“If I hadn’t heeded the guidance of the Holy Spirit, I too would still be blind to the crazy contradictions between my beliefs and my behaviors.” – from the Celebrate Recovery Bible, Janet’s Story
I had been taking a Celebrate Recovery Step Study class at my church and was four months in when I heard that line. As I had been strengthening my faith and was believing more and more in God and His love for me, I was also slipping further into a the guilty cycle of alcoholism and denial. Then, one day in class, we read Janet’s story out of the Celebrate Recovery bible. That last line was what did me in.
“The crazy contradictions between my beliefs and my behaviors.”
I had been living those crazy contradictions forever. I had been spending months in the class strengthening my faith. That alone alone was weakening my ability to live a double life. It was that line that described the insanity of my alcoholism. It was that line that saved my life. It was that line that took the tiny sliver of willingness in my heart and ripped it wide open. A week later I admitted my powerlessness over alcohol.

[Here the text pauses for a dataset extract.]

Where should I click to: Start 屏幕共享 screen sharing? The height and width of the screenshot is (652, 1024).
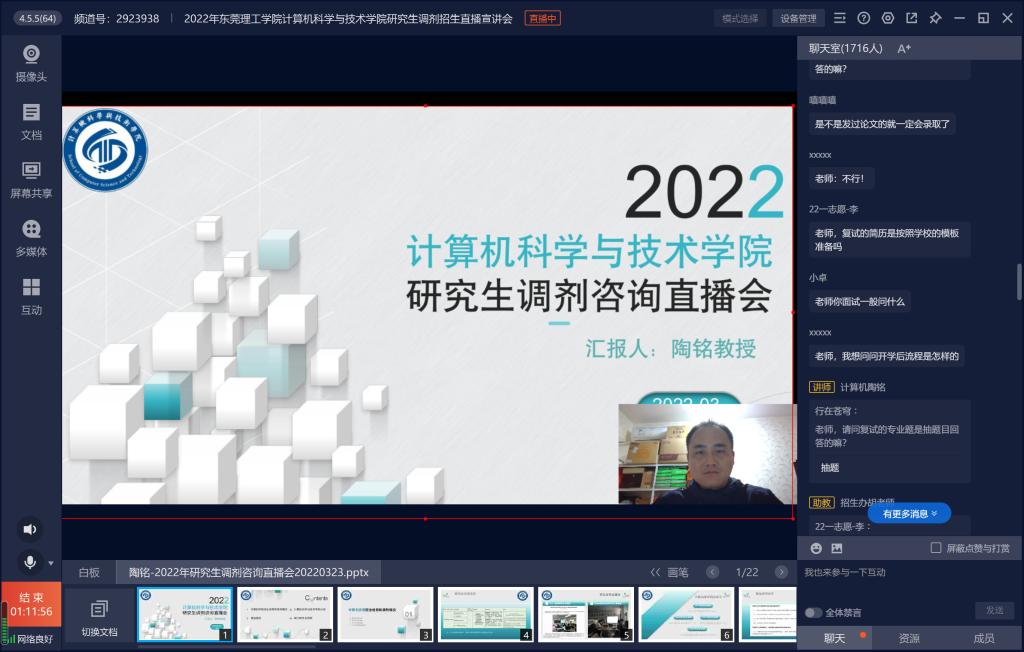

Since then I’ve recognized many more contradictions in my life. I can tell you I’m compassionate but I really have a hard time tolerating annoying family members. I want you to think that I’m full of humility but on the inside I want you to know I’m a bad ass writer, super proud of my accomplishments and will gladly accept any and all forms of flattery. I want you to think I’m secure in my sense of self and don’t care what you think about me when in reality, your opinion does affect me. I want to be physically fit but still binge on Peanut M&Ms.

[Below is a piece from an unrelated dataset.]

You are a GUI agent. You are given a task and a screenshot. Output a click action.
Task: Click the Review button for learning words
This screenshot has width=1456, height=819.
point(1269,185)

Crazy contradictions still exist in my life and probably always will. But today I know how to spot them. And more importantly, I know what to do about them. I know that I can turn to God, to my awesome higher power and say, “Hey Big Daddy, I’m kind of faking it here, feeling a little like a fraud. I could really use your gentle guidance, or, if you see fit, a good, hard shove to get me closer to reconciling my behaviors with my beliefs.”
Yeah, I could say that. Or, I could just say, “God, please help me be more like the person I know you want me to be.” And that’s enough. Because as long as I have willingness, even just a teeny, tiny, sliver of willingness, God can get in there and do His thing.